One of these occasions was at the Buffy newsgroup. Right after the episode "Hush" aired, when Willow meets her new witch buddy and they share a moment that is utterly slashy, arguments and fights and flames broke out in spades- whether Willow was going to go in for girl love, whether she was lesbian all along, whether she's just bi, whether it's Tara that has the crush and Willow that's oblivious, whether these people who dare suggest such things are sick and should turn to Pay-Per-View to indulge their male lesbo fantasies, whether everyone's making way too fucking big a deal out of what basically amounts to a shared meaningful look and a potentially loaded conversation....

I posted my Everygirl theory, my suggestion on why everyone was getting so freaked out over whether Willow might be possibly-gasp-bi-no-way. And someone else replied to that, and I replied with this:

> Further, I am *disgusted* that those few moments of what could easily turn
>out
>to be platonic friendship, or frankly the relief in finding another witch,
>are
>blown so completely out of proportion, and taken as sexual. It horrifies me
>how
>eager our society is to put all things in the realm of the sexual - can we
>really imagine no other intimacy?

== SOURCE DATA ==
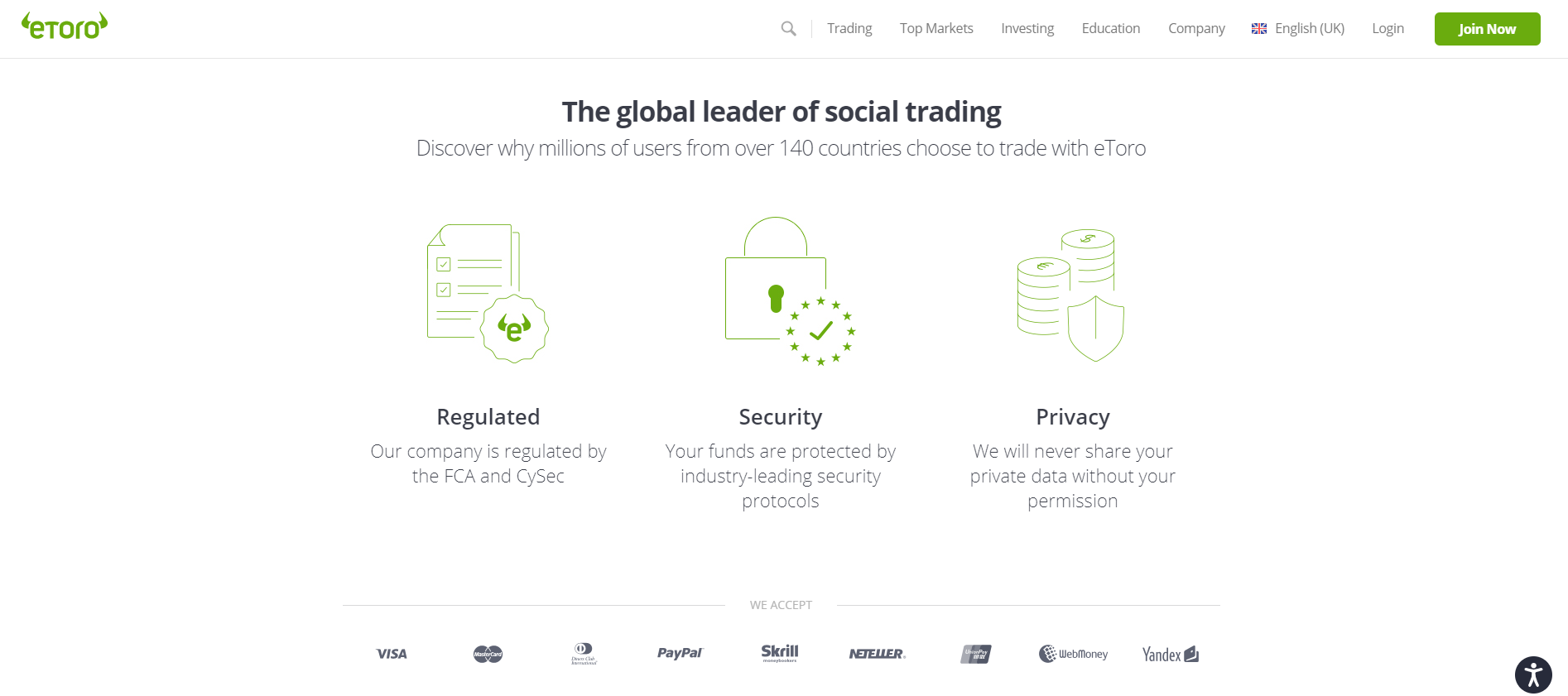This screenshot has height=696, width=1568.
Task: Click the Skrill payment logo
Action: pyautogui.click(x=780, y=653)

== GIVEN PROBLEM ==
According to the Buffy newsgroup excerpt, the airing of which episode set off the arguments and flames? The data above come from a source unrelated to the Buffy newsgroup excerpt.

== RESPONSE TO THIS EXERCISE ==
The episode "Hush."